We at Schneider, along with everyone else, have spent time trying to understand the impact of IoT. It seems most people at this point recognize the value of having devices and data. Of course, Schneider wants to provide infrastructure to support this ecosystem.
As a global energy management leader, Schneider is devoted to ensuring data centers and the emerging hybrid cloud ecosystems are robust. Our industry will handle whatever the future of IoT demands and it will demand plenty. There are varying estimates but one I saw said humans will have 20.8 billion connected things by 2020. This is advanced technology and it comes with big time expectations.
We also believe there is a generational change in expectations of availability of IT applications.
However, like any innovative technology, there are bound to be areas of overreach. So, we did a little research on connected products and discovered some interesting devices.
Some self-absorbed self-reflection
When we started this project someone on my staff asked me about my Garmin watch. Did I like it?
A bit of history . . .
Like many others, I like to run. According to my Garmin Connect file, the first run I registered was on September 26, 2009 (with a Forerunner 405 in case you are interested). At the time, I only used the watch when I ran – the rest of the time it sat idle. But gradually, I felt like I was getting sucked into what I call the Garmin Vortex. By that I mean: if I wasn’t wearing my watch and a heart strap then maybe the run didn’t really happen. Like the proverbial “If a tree falls in the woods and no one hears, did it make any noise?” . . . if one goes for a run and Garmin doesn’t see it, did one really run?
Fast forward to today, nearly a decade later, and I’ve only sunk deeper into my Garmin Vortex. Now I wear the watch (Forerunner 235) every single day, all day and all night, 24/7. I’m no longer simply curious. It’s reached the point where I need to know resting heart rate, how many steps I took during the day, how many calories burned, and whether I slept last night. The first thing I check in the morning is my Garmin app. If I slept last night and Garmin doesn’t see it, did I really sleep???
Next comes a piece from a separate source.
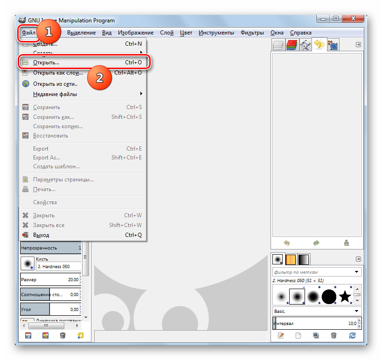The image size is (382, 360).
Task: Click the 'Интервал' spacing slider
Action: click(315, 323)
So, of course, now I am positive I need the newer model, the Forerunner 935, which will track my weekly training load. I’m not even sure what that is but I fear that I can’t live without it.
The smart product marketplace is an eyeopener
Our research led us down a path to answer a basic question: What products are out there that provide data we don’t necessarily think we need but we will perceive to be invaluable in the future? The next Garmin Vortex? We found many examples of potential overreach but here are some of our favorites.
There’s a connected toilet paper holder that wants to reassure you it will revolutionize your entire toilet paper supply management lifecycle. I encourage you to check out the video
I thought it was a joke.
And these aren’t either:
- A $200 smart hairbrush that will measure the quality of your hair and tell you if you’re doing a decent job brushing it.
- A smart water bottle that, for $55, will remind you to drink. It will glow when you reach your water-drinking goal.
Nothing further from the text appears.